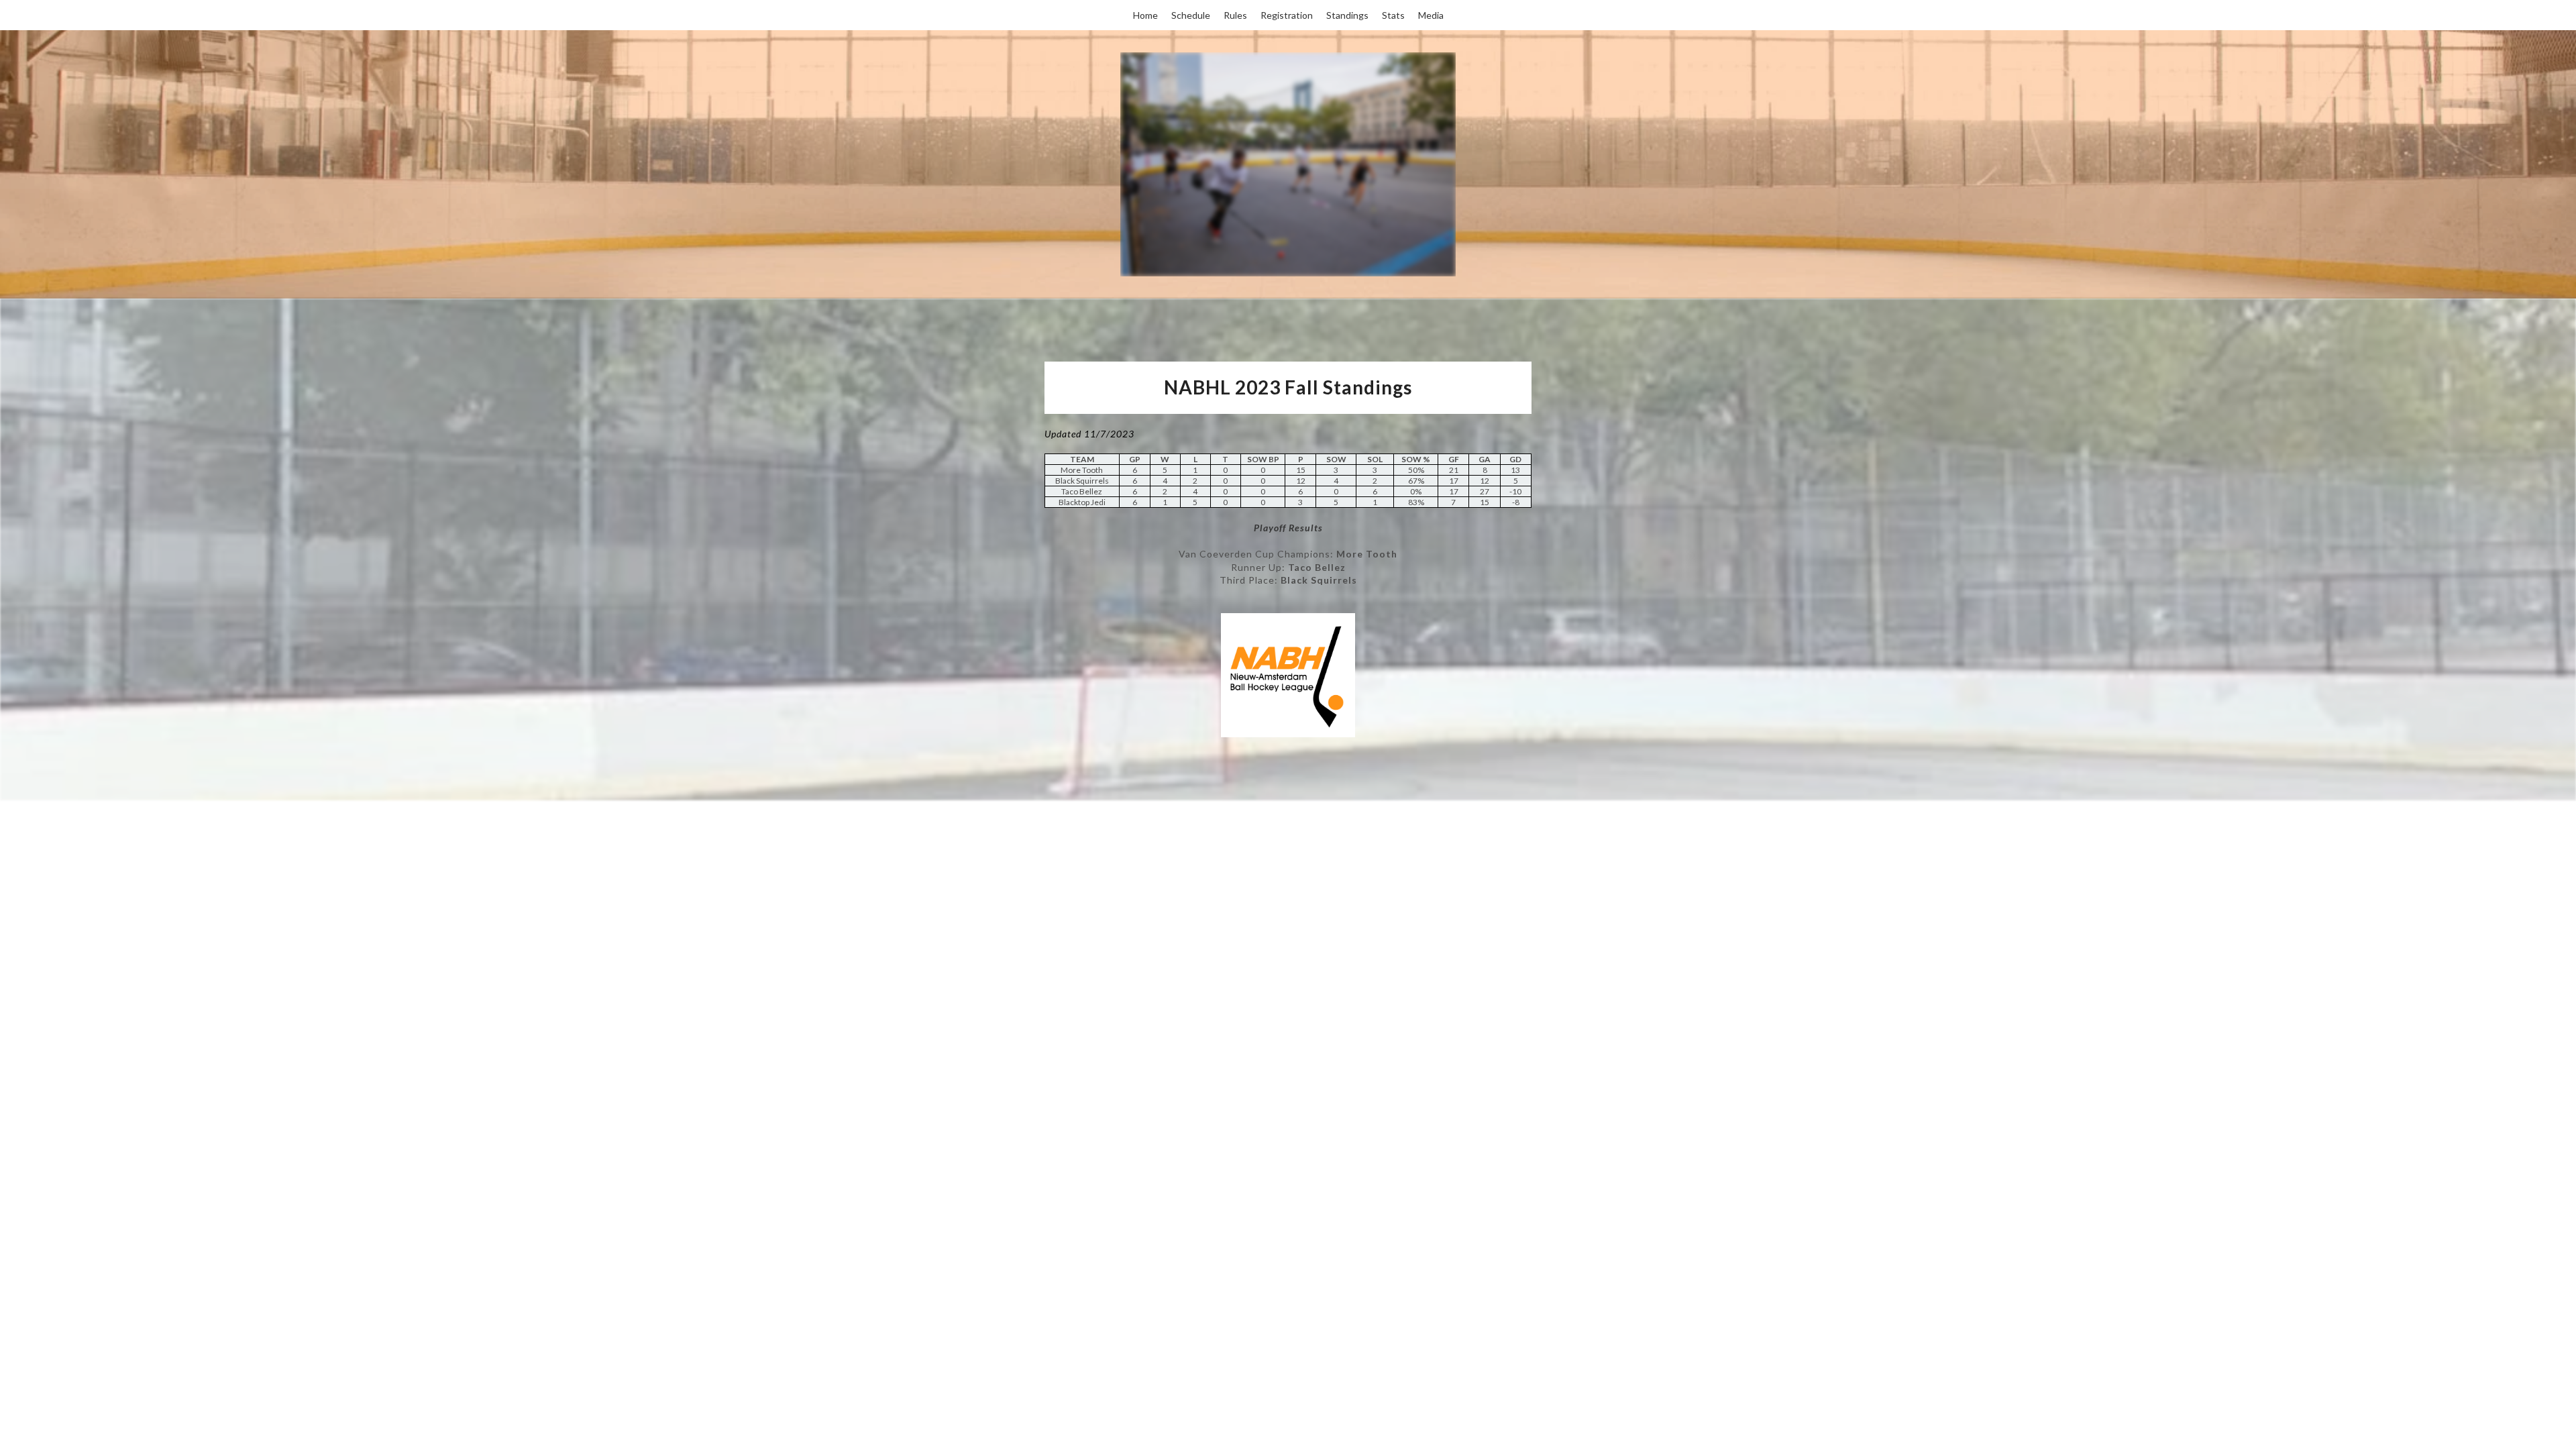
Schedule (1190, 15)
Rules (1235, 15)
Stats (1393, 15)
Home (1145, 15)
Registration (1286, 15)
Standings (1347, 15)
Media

_ _ _ _

Output the material above exactly, without pictures.

• _Expected answer_:
Schedule (1190, 15)
Rules (1235, 15)
Stats (1393, 15)
Home (1145, 15)
Registration (1286, 15)
Standings (1347, 15)
Media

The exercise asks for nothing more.